In rare scenarios, Rollback of policy action may be required, owing to inadvertent errors from users in approving a dataset for a policy, or in the wrong choice of policy application configuration (such as setting an incorrect TTL value).
- Recover data after deletion – This can happen in multiple cases like wrong TTL configuration by the user, TTL enforcement initiatives to save cost or to mitigate unforeseen downstream impact. To support this, we follow a two-phase delete: soft-delete into the stash location for a pre-defined duration, after which the data is hard-deleted.
- Reverse tiering from hot → warm or warm → cold – This is required to help balance load on the warm or the cold storage tiers and move frequently accessed data back to hot tier.
Monitoring of the Data Lifecycle Operations should cater to the different personas who are interested in tracking them.
- Policy-level monitoring, for the policy/business owner to track the policy-funnel for a particular policy
- # of potential candidate datasets
- # of approved datasets
- # of onboarded datasets
- # and which datasets are executed within SLA for this policy
- # and which datasets are not executed within SLA for this policy
- Dataset-level monitoring, for the dataset owner/users to track policy applicability and past execution status at a dataset level, which can be shown on the relevant UI
- Applicable policies
- Approval & policy-onboarding status
- History of past few policy actions
- Execution operation status for the last n days to know if the dataset is in SLA
Involves auditing all the actions of the system, including candidate identification, approvals, onboarding, and policy action details (like policy action type, trigger time, trigger parameters, completion time, completion status, operation details like steps performed and partitions processed, failure reason, etc.).
There are a variety of Data Lifecycle Policies which cater to different end-goals.
Below is an indicative list of such lifecycle policies:
|Policy based retention / deletion |
Time-based deletion (for PII and sensitive data)
|Policy based encryption||#Compliance|
Hot → Warm, Warm → Cold
|Backup & Restore |
We have multiple active datastores in Uber, for which one or more Lifecycle Policies are required. Below is an indicative list of such datastores:
- Big-data Datastores such as Hive, HDFS
- Storage-Infra Datastores such as MySQL, Cassandra
- Public Cloud such as Azure Storage, Google Cloud Storage or AWS S3 Storage
The DLM System depends upon a Metadata Source, which can serve as a source of truth for the classification and tagging of the information in the datasets.
At Uber, we leverage a centralized Metadata platform, which serves as a single source of truth for all dataset metadata.
The business or compliance policies which are required to be adhered to, are an important input to the DLM System. These are then represented in an appropriate form, for purposes of defining the policy rules, codifying the applicability, and specifying the policy action.
The high-level architecture of the DLM Service is shown above.

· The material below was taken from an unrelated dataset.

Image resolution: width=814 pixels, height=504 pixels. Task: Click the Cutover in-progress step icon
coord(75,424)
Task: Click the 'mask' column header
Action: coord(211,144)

|Sources||The DLM Service relies on two inputs to the system: |
The Metadata Source System to provide the dataset metadata
The Policy Store as the source of all relevant Data Lifecycle Policies
|Policy Determination||For each dataset, the DLM Service determines the relevant applicable policies (after deconfliction)|
|Dataset Onboarding||For each policy, the candidate datasets are identified and onboarded with an approval process, if required|
|Policy Action||The DLM Service executes the policy action on the dataset using the appropriate DataStore Plugin|
|Monitoring||The DLM Service has an independent module to monitor at a policy level, and uses the policy-action-status history to monitor at the dataset level|
|Audit||All actions of the DLM Service are audited for investigation/audit purposes|
Workflow Orchestration Engine
The Processing Elements are implemented as Workflows in Cadence. Cadence is a distributed, scalable, durable, and highly available workflow orchestration engine to execute asynchronous long-running business logic in a scalable and resilient way.
Internal Entity Store
The Internal Entity Store is powered by DocStore. DocStore is an Uber-internal distributed general-purpose SQL database that provides strong consistency guarantees and can scale horizontally to serve high-volume workloads.
Leveraging Existing Systems
The DLM Service enables reuse of the core of existing systems by providing specific Integration Points.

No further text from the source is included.